Ana
Alexandra Gonçalves*
François
Hollande prepara-se para deixar o Palácio do Eliseu e numa cimeira organizada
por si e que teve lugar em Versalhes - centro de ostentação da monarquia
francesa - deixou o seu presente de despedida: "ou há uma UE a duas
velocidades ou ela explode". Segundo o ainda Presidente francês, a UE a 27
"já não pode ser uniforme a 27 e a ideia de uma Europa a várias velocidades
suscitou resistência, mas hoje essa ideia impõe-se, senão é a Europa que
explode".
Ora,
onde é que fica o projecto europeu nesta Europa sonhada a duas velocidades?

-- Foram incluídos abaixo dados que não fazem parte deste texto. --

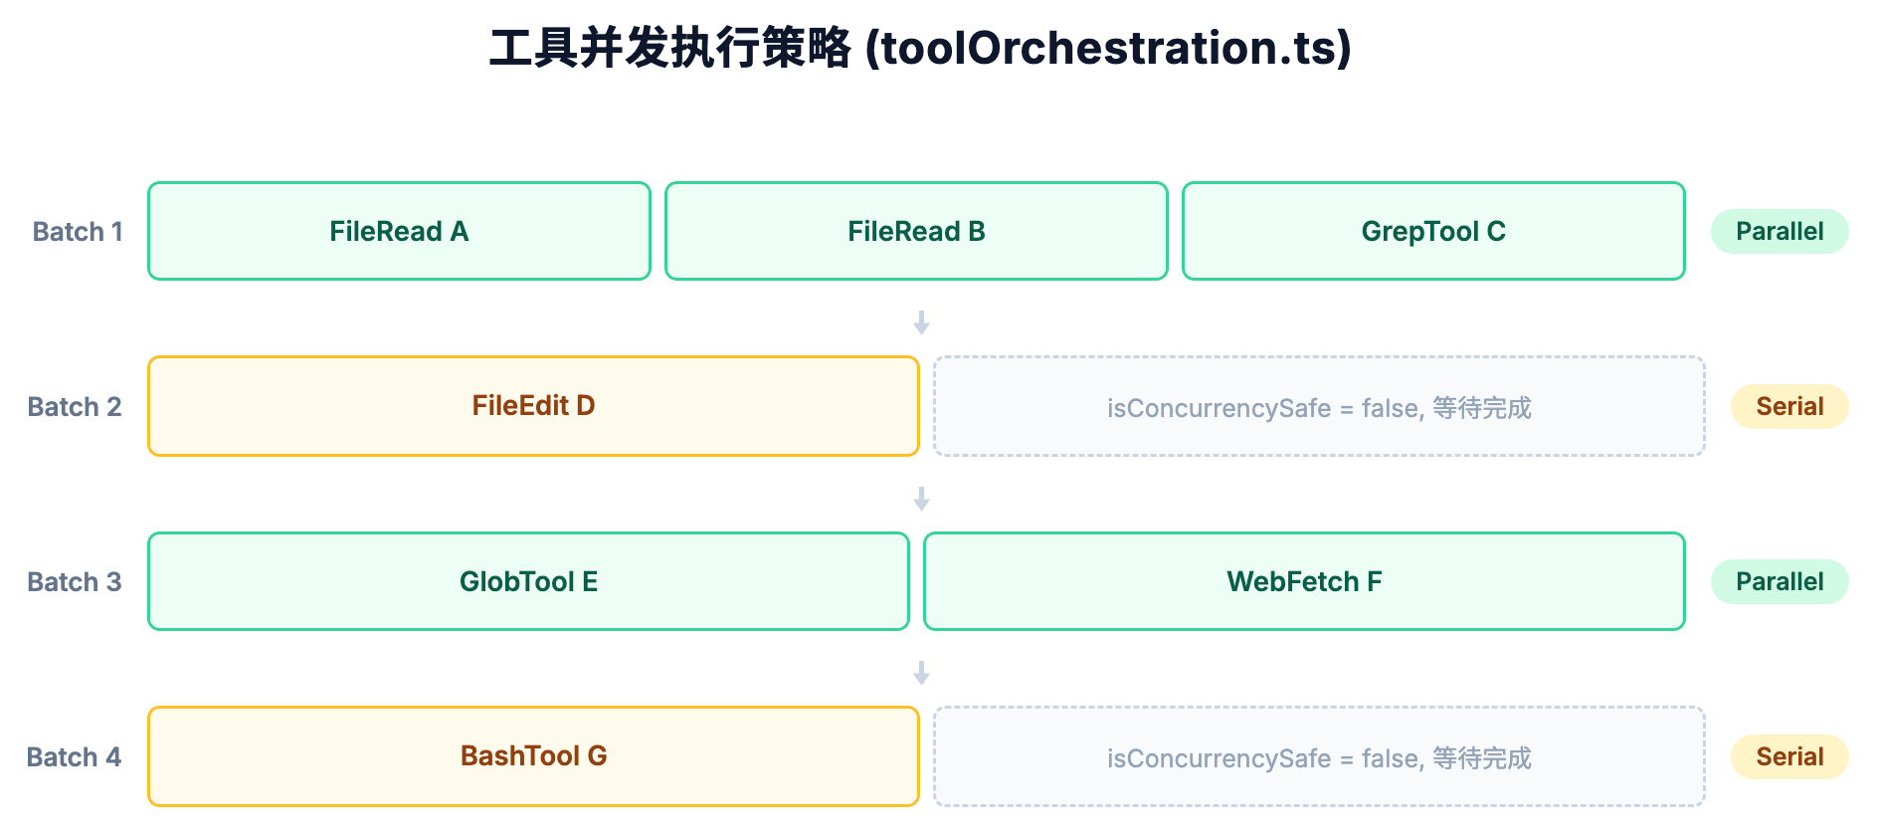
Task: Select the Batch 2 row label
Action: coord(75,407)
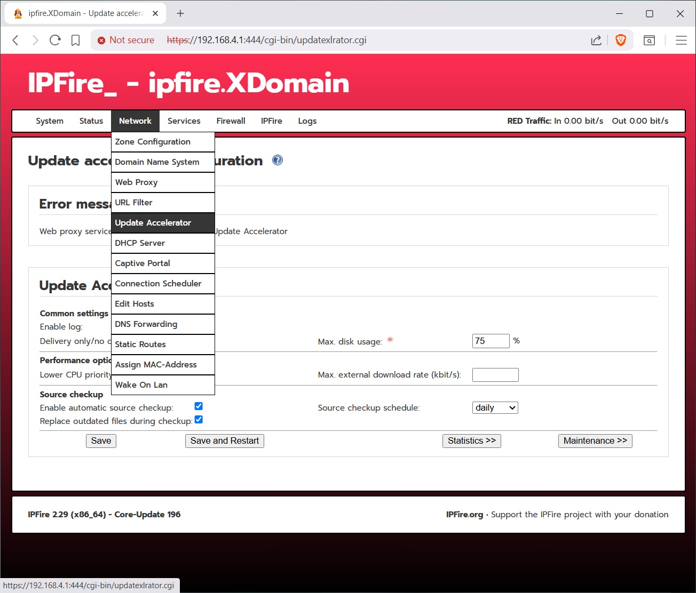Image resolution: width=696 pixels, height=593 pixels.
Task: Open the Brave Shields lion icon
Action: click(621, 40)
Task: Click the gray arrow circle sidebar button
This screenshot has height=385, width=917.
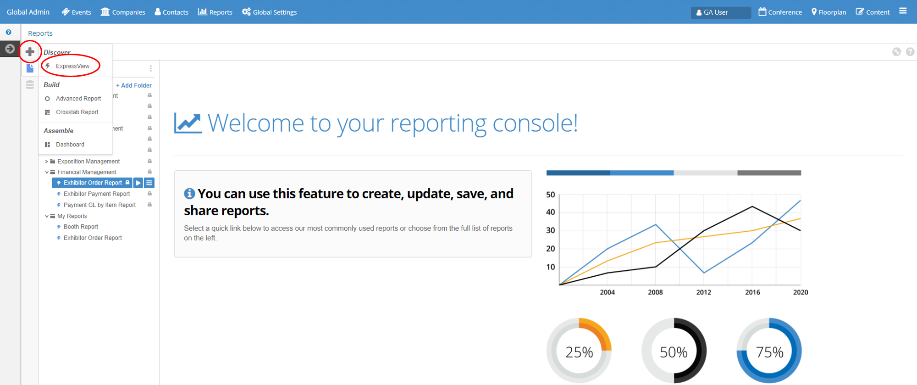Action: (10, 49)
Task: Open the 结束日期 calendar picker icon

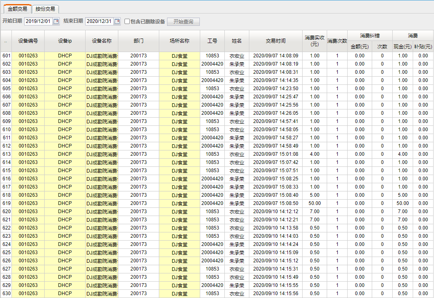Action: pyautogui.click(x=117, y=21)
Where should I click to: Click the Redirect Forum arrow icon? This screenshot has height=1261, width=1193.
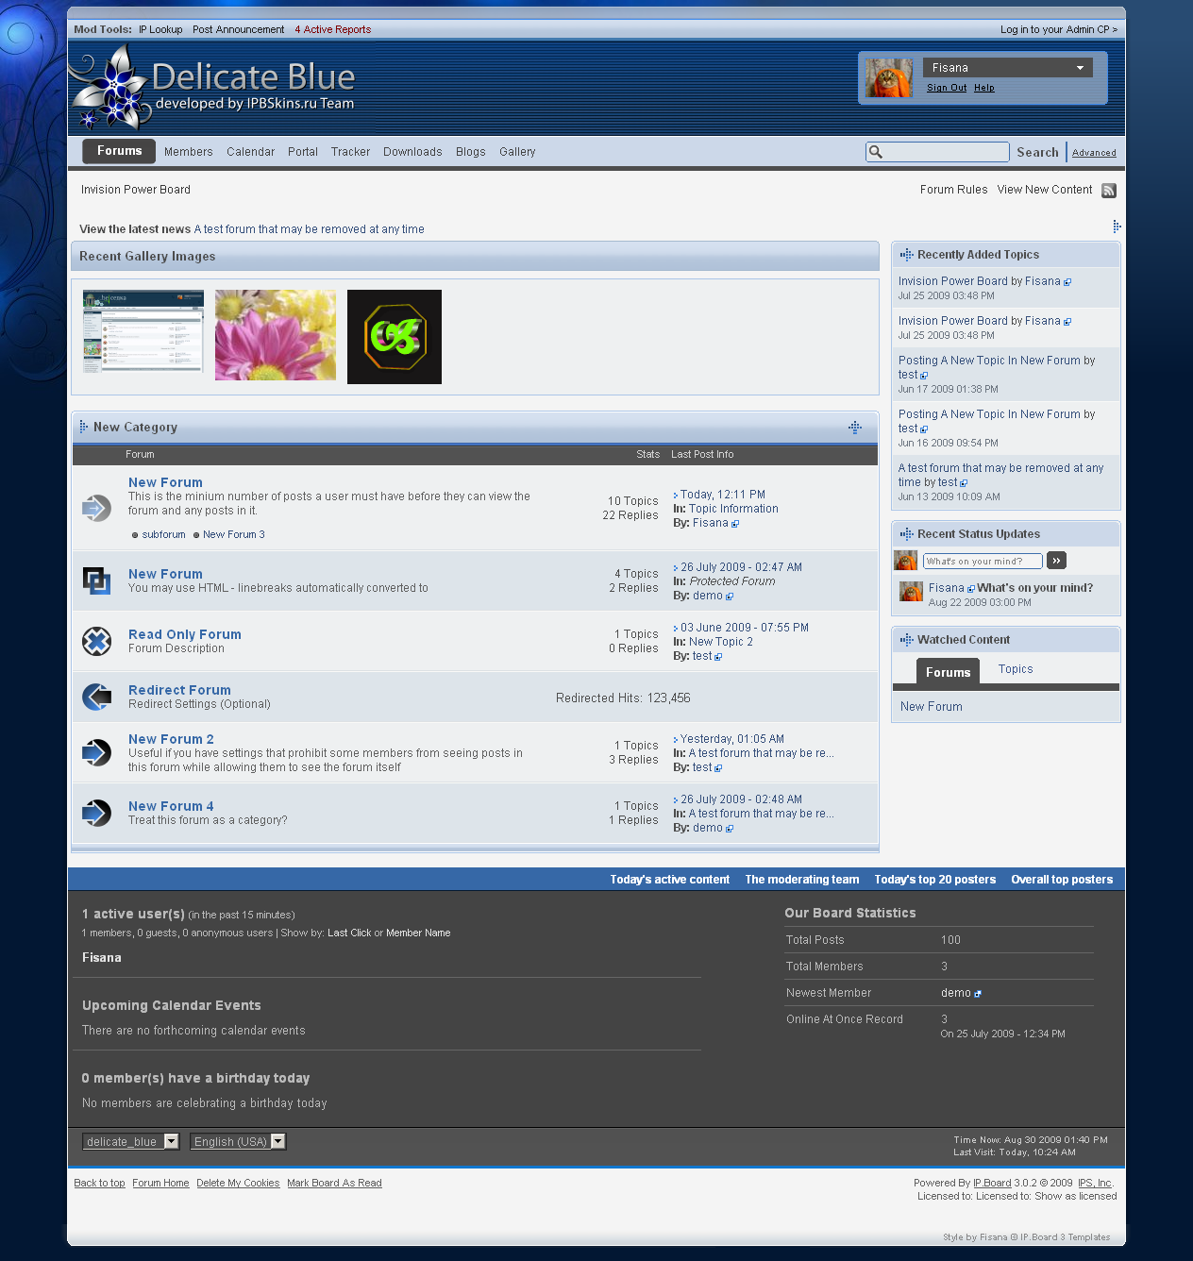[x=96, y=698]
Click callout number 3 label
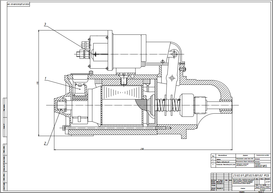Screen dimensions: 273x193 45,24
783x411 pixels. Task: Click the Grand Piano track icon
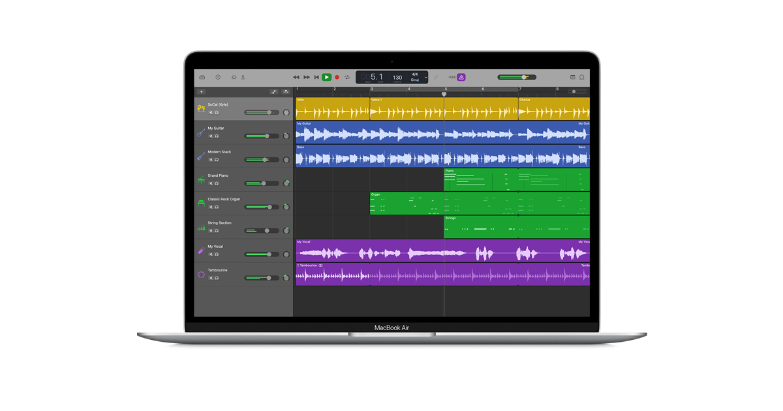tap(201, 180)
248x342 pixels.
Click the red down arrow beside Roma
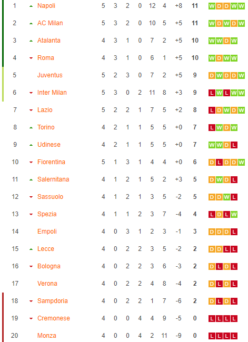pyautogui.click(x=31, y=58)
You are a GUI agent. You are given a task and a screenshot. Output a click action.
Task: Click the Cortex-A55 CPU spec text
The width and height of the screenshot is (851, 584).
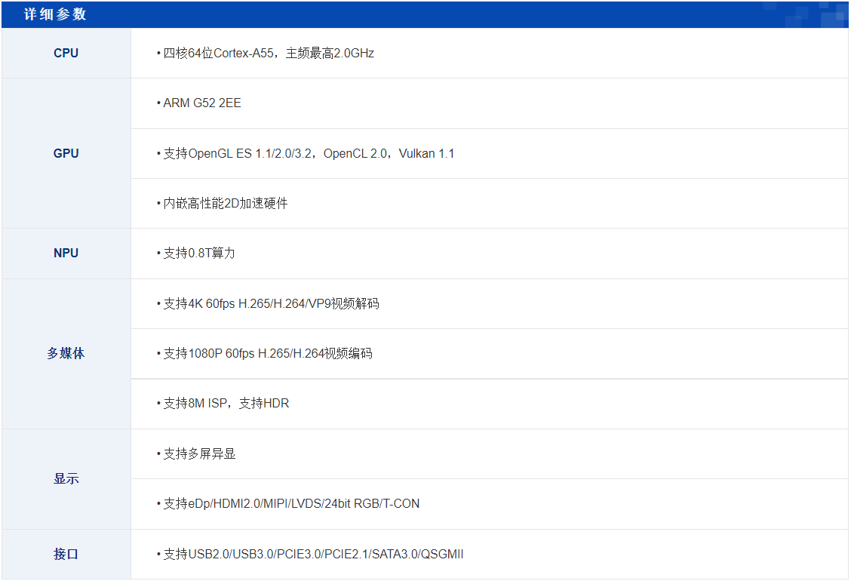pyautogui.click(x=264, y=53)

Onde fica a coesão, ambição maior da Europa? Ou alguém acredita que uma Europa
a duas velocidades cinge-se à vontade de uns irem mais longe em matéria de
defesa, harmonização fiscal, cultura ou juventude, em diferentes graus de
integração? E essa ideia não é precisamente contrária ao propósito da UE?
Com
este presente de despedida, a Europa reconhece a existência da hegemonia de
alguns Estados; a Europa reconhece a visão derrotista que se traduz na
existência de uma vasta maioria de Estados-membros que se subjugam a dois
Estados-membros e o reconhecimento das desigualdades como norma.
É
evidente que a frase de Hollande esconde a sua ambição de se tornar Presidente
do Conselho europeu o que implica lambidelas criteriosamente dadas em certos
traseiros e, por outro lado, exprime a tentativa francesa de recuperar a
hegemonia perdida, talvez com ideias de ressuscitar o velho eixo franco-alemão.
Seja
como for, uma Europa a duas velocidades como ambição é o reconhecimento da
condição periclitante da UE, consolidando a ideia de que esta é uma Europa a
caminho do abismo, mas com um sorriso nos lábios.
Neste
contexto, como é que um Brexit pode causar choque?
Pelo
meio, líderes como António Costa mostram-se favoráveis, mas com condições... o
tal Estado-membro que reconhecidamente anda a uma velocidade mais branda - e
que defende a sua velocidade - quer impor condições. Risível.